For the actual convolution my code looks as follows; n_z = 121 ( because xmax = 6 in steps of 0.05), g(i) is the above definition, f(j) is my probability distribution, and int in the code is my attempt to calculate the area of the final result.
I'm also not sure about the i-j not being able to be below zero; that was just my thoughts because I only defined both functions for values greater than zero.

c Perform the convolution
do i = 1, n_z
do j = 1, i

c Avoid range violation: i-j cannot be below zero
if (i-j.le.0) then
conv(i) = conv(i) + (f(j) * 0.0)
else
conv(i) = conv(i) + (f(j) * g(i-j))
end if

end do

int = int + (conv(i)*0.05)

end do

Any help appreciated a lot - thank you!!
You seem to be making hard work out of this.

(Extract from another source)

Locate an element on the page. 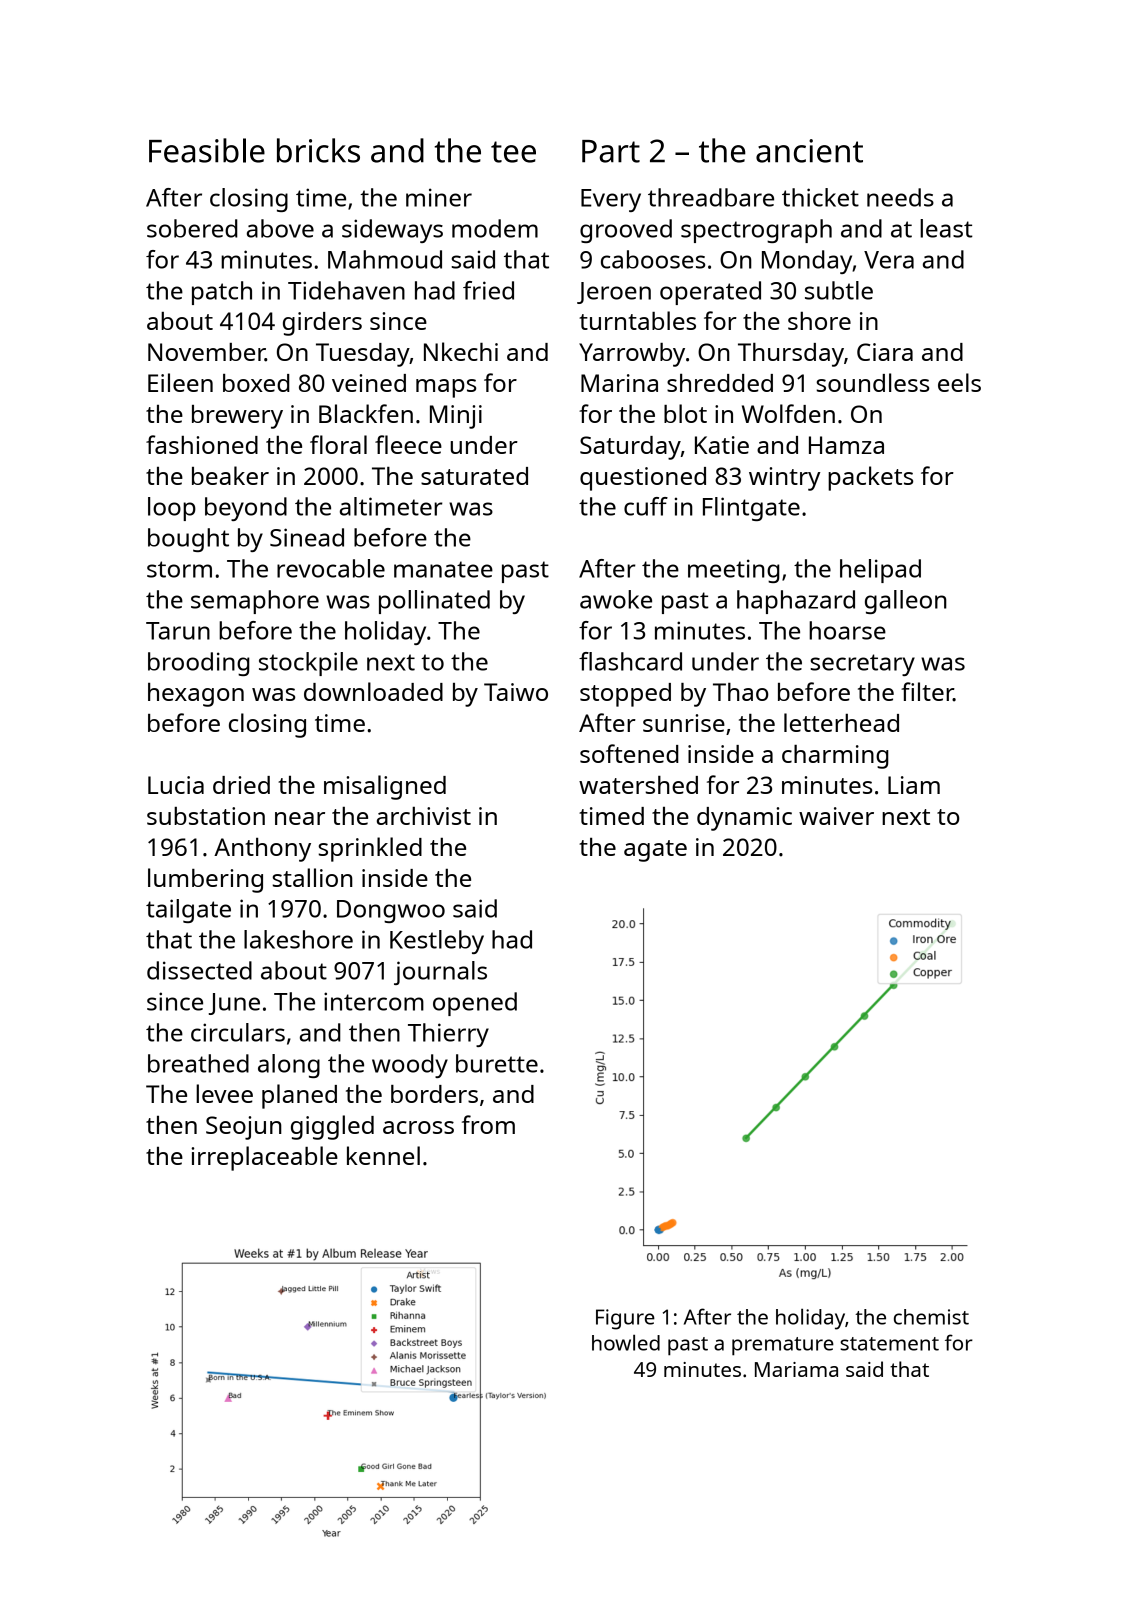  irreplaceable is located at coordinates (264, 1158).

Let $g(x)$ be the pdf of a zero mean Gaussian distribution with SD of 0.4.

Then you want:

$h(x)=\sum_{idx=1}^m f_{idx}g(x-x_{idx})$

where $x_{i}$ is the location of the $i$-th point and $f_i$ is the value there.

But note that we have now gone from a discrete distribution to a continuous one, and:

$\int_{-\infty}^{\infty}h(x) = \sum_{idx=1}^m f_{idx}$

and if you wish to approximate this integral by a sum over a equispaced set of $x_j$'s you have to multiply the sum by the spacing between the points:

$\int_{-\infty}^{\infty}h(x) \approx |x_1-x_2| \sum_{idx} h(x_{idx})$

and the sum should extent over a range containing most of the distribution (say from the smallest $x$ at which $f$ is defines $-3 \sigma$ to the largest such $x$, $+3 \sigma$)

RonL

3. Hmmm... so far so good...

It looks like I'm doing the right approximation of the integral then. I'm still wondering why the numbers I get are way too high - there really isn't much that can go wrong here?

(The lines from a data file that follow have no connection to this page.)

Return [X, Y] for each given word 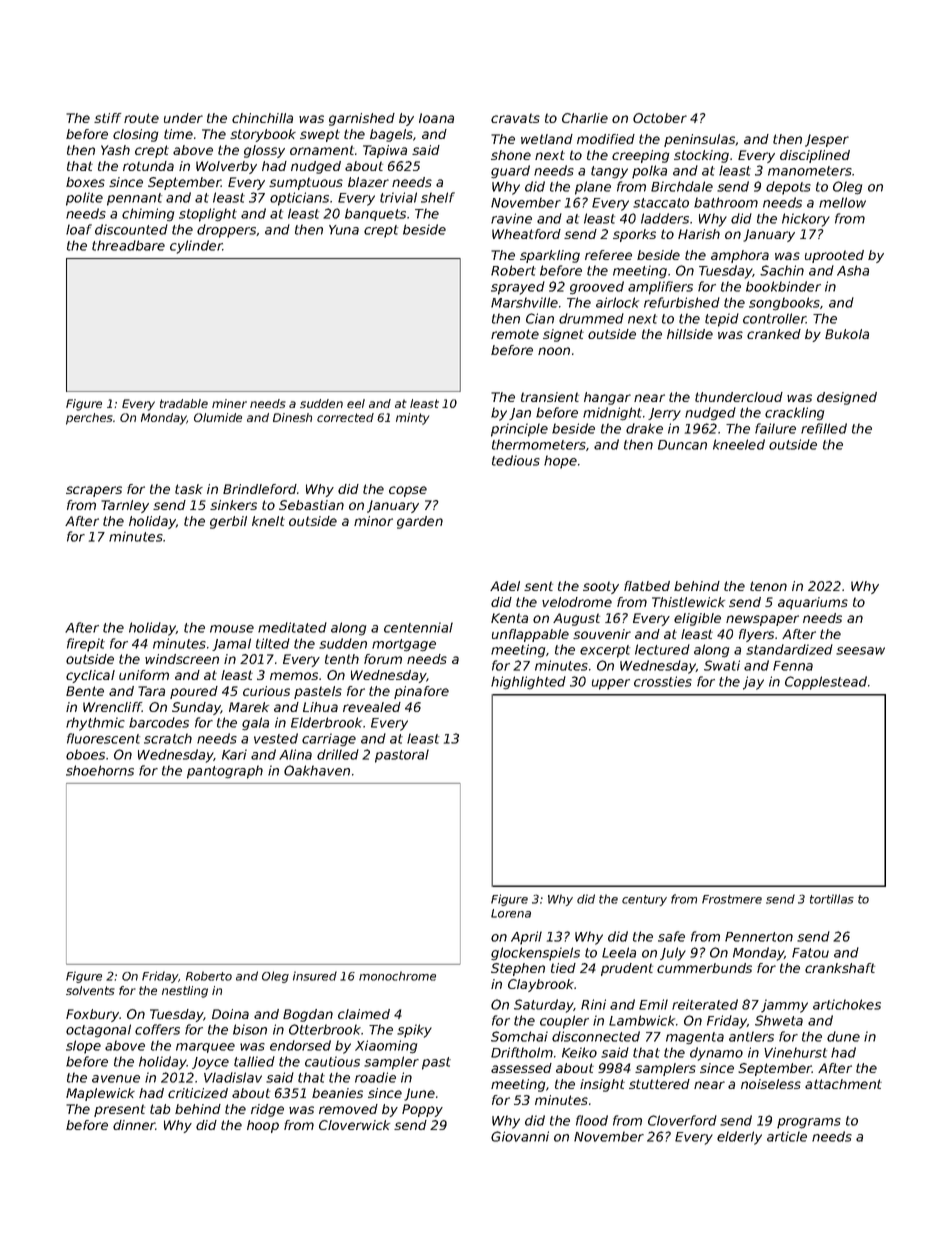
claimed [364, 1014]
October [660, 118]
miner [229, 403]
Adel [505, 586]
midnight [612, 414]
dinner [134, 1125]
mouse [232, 629]
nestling [185, 992]
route [141, 118]
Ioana [436, 118]
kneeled [739, 444]
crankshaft [840, 968]
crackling [794, 414]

I figured that range violation thing is probably wrong, since the Gaussian should be well defined everywhere. I'll keep trying...

Thanks!

4. I've solved the problem, thanks!

Obviously, using the radius of 0.4 was wrong if I have 121 steps, but stepsize 0.05 (so my range goes from 0 to 6).
I have to use 0.4 / 0.05 as radius, so the ratio stays correct - and now it all works and I've got a beautiful plot!

As I thought... actually more a programming bug than a maths problem!